A new INMA report by Martha Stone tackled the issues of how news media companies are using artificial intelligence.
These include "exponential leaps forward" in predictive analytics and content efficiencies.
"Artificial Intelligence: News media's next urgent investment" explores early uses of AI by data-focussed media pioneers: Long-term investors in the smart use of data analytics, these cutting-edge media companies now employ AI for social media virality, target advertising, gender and age identification, sentiment analysis, robo-journalism, speech recognition, automated news briefings, recommendation engines, content segmentation, and the identifying the legitimacy of content.
The report looks at AI and how is applies to media, and the issue of urgency, as well as challenges including ROI, language, and finding talent.
Other topics include natural language processing - such as robo-journalism, speech recognition and automated news briefings, sentiment analysis, and recommendation engines - predictive analytics to correlate metrics such as revenue to content usage, gender prediction, age prediction, social media virality, target advertising, and how people become subscribers, and the use of machine learning/neural networks to identify whether content is legitimate, elevate relevant content, and weed out spam.

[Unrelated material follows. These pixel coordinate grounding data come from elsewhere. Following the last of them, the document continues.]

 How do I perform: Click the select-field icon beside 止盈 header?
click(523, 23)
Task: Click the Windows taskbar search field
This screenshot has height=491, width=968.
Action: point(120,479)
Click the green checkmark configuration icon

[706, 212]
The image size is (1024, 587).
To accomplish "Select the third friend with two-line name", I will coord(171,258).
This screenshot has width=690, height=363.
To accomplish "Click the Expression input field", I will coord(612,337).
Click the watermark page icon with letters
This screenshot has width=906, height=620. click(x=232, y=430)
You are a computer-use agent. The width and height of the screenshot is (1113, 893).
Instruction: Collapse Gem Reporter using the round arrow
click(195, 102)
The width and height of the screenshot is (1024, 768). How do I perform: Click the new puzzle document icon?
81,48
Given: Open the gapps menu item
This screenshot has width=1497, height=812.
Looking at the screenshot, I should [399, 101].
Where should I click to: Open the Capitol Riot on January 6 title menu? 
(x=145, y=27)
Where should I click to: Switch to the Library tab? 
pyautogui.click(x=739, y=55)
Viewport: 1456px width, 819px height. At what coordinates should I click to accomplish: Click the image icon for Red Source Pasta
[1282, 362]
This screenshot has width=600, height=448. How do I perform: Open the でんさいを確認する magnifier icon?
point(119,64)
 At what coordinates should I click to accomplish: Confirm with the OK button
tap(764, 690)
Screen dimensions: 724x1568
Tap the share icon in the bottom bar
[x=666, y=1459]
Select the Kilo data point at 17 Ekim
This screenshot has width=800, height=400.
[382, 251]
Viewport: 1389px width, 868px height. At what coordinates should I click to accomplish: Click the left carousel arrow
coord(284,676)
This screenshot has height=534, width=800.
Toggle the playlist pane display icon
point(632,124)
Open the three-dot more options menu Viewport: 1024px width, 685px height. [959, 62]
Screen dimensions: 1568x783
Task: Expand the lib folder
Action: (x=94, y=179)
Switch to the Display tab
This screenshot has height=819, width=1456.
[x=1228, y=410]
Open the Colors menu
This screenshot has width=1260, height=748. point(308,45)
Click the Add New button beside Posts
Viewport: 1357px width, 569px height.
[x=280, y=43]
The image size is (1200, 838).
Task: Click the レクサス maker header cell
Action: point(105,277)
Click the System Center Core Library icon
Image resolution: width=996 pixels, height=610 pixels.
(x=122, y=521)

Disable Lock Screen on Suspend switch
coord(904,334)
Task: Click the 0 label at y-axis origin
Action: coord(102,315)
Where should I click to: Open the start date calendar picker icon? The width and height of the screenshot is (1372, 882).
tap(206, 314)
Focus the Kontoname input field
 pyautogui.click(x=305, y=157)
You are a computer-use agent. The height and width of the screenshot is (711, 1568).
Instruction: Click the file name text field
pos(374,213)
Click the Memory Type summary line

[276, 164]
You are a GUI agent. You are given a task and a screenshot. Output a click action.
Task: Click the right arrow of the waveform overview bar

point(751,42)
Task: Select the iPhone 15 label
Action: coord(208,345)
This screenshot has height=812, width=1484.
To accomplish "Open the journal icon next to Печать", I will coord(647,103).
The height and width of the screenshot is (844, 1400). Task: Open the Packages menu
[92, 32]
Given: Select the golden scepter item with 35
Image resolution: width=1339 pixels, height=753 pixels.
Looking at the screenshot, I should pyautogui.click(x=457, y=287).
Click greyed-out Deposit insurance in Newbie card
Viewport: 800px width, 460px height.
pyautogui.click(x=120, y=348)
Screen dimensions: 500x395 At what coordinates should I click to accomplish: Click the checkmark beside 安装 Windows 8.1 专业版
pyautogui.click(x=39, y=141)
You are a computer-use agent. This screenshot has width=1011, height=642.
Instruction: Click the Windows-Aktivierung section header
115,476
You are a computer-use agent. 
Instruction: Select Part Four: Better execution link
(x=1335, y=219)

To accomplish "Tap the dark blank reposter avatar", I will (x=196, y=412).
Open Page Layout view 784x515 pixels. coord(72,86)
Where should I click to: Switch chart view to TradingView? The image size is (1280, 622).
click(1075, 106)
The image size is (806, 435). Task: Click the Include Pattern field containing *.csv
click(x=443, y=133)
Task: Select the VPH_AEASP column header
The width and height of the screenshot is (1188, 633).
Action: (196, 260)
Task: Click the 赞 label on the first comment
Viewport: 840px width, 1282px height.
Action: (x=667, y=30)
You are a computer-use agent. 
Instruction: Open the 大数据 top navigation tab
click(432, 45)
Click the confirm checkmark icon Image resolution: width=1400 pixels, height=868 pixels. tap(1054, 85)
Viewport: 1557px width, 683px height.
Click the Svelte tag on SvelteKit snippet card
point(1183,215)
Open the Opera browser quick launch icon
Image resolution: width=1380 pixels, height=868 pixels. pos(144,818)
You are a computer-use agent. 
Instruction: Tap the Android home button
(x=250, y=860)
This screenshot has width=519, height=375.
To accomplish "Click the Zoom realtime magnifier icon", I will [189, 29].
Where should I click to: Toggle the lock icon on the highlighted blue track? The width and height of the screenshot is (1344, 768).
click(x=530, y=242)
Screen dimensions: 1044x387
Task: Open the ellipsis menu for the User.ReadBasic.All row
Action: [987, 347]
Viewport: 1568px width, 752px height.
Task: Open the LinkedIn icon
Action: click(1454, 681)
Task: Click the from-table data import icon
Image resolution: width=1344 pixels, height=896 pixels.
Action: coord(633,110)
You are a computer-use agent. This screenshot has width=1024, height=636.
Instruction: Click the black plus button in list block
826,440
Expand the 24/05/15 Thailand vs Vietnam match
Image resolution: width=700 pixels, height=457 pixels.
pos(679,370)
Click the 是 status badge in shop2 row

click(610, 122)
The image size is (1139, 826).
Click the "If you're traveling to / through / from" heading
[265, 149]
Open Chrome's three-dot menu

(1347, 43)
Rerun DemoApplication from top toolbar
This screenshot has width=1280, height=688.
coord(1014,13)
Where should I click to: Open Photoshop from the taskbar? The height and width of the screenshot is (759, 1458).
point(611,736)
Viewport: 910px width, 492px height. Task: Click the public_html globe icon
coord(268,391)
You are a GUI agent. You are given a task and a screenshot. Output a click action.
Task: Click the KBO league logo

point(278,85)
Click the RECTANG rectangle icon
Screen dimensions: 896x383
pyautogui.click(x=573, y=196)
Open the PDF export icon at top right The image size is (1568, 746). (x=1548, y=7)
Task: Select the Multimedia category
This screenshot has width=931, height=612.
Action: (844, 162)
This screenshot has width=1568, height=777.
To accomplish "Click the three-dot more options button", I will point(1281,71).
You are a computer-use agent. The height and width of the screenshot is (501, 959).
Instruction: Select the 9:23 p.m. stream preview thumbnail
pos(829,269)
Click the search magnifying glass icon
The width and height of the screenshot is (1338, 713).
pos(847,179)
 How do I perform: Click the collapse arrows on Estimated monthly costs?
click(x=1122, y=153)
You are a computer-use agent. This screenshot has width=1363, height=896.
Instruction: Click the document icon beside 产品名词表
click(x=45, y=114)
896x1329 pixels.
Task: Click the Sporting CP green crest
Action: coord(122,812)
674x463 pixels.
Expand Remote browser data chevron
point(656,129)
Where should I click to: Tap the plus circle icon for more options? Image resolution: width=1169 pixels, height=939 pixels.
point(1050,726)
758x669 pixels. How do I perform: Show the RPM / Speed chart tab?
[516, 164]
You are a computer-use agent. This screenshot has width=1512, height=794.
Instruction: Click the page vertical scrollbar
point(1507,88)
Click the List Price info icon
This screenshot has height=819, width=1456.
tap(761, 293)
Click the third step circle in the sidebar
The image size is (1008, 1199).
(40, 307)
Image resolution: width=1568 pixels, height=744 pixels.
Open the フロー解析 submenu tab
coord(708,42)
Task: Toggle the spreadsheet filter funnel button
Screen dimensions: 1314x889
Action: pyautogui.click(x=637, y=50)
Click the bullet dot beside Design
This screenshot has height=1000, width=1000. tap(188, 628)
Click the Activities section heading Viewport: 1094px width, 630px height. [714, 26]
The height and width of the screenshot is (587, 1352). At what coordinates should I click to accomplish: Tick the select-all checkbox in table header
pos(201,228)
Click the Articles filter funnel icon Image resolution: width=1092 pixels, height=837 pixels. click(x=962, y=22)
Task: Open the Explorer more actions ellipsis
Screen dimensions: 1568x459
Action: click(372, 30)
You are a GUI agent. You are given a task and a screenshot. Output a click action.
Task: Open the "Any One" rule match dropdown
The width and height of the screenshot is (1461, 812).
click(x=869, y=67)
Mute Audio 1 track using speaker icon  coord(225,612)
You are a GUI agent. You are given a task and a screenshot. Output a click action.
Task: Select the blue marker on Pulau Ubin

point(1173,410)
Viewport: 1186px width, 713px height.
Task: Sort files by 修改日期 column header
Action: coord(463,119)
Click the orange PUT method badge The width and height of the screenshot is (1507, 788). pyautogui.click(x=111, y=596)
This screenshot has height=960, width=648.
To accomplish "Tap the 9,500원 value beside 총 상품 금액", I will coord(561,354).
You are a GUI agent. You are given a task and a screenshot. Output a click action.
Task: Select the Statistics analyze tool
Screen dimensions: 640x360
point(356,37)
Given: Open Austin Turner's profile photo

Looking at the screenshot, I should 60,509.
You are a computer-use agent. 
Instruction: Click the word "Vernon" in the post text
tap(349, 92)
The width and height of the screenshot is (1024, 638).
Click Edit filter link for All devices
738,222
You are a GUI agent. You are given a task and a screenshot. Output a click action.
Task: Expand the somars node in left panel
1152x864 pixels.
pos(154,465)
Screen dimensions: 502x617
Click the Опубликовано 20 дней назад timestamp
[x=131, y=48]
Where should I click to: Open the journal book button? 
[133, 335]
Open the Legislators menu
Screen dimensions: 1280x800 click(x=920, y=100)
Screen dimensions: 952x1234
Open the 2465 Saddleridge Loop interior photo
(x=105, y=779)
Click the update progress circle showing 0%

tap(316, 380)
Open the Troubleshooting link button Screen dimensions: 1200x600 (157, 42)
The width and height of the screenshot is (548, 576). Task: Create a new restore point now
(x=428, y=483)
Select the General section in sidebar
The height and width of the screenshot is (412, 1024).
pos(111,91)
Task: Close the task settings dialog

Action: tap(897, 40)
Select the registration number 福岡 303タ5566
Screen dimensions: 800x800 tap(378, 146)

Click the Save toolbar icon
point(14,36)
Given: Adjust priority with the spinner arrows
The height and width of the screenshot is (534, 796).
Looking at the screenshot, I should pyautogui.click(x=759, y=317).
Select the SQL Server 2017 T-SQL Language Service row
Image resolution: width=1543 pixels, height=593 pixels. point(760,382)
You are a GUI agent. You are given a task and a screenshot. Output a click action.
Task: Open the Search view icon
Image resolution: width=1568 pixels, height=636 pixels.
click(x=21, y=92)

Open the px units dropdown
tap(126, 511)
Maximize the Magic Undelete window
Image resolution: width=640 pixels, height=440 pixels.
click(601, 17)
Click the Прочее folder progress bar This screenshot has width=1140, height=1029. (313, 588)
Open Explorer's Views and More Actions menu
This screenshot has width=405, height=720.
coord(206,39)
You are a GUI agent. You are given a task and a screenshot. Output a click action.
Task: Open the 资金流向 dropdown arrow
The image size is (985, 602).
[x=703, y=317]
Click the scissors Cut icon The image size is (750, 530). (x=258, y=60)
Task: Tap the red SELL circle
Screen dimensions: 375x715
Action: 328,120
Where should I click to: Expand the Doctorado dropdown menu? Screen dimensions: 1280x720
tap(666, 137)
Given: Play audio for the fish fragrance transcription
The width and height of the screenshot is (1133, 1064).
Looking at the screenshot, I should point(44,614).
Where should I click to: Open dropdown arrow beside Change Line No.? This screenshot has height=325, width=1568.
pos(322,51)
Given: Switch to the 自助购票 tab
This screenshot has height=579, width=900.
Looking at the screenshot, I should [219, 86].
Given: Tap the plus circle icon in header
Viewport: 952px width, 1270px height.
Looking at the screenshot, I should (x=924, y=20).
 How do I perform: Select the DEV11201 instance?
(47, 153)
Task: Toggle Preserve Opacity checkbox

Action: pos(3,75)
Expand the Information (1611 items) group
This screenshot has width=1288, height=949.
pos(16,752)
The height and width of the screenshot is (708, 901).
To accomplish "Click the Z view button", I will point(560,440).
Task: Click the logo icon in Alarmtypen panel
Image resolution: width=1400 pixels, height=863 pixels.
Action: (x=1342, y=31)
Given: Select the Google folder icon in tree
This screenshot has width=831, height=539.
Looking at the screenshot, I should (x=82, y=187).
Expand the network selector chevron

Stone - who is chief executive of the World Newsmedia Network and founder of the Big Data For Media Conference - also discusses the emerging field of personalisation using AI for information crawling, social media analysis, user profiling, information modeling, and more.
And whether media companies should build their own AI components or buy - including recommendations for natural language processing, machine learning/neural networks, and predictive analytics.
Among media companies featured in report are the Washington Post, Financial Times, Schibsted, Mediacorp, Weather Channel, New York Times, and Newsday.
INMA offers the report free to members, or for US$795 including a year's membership and strategic reports. Details from www.inma.org/reports.cfm.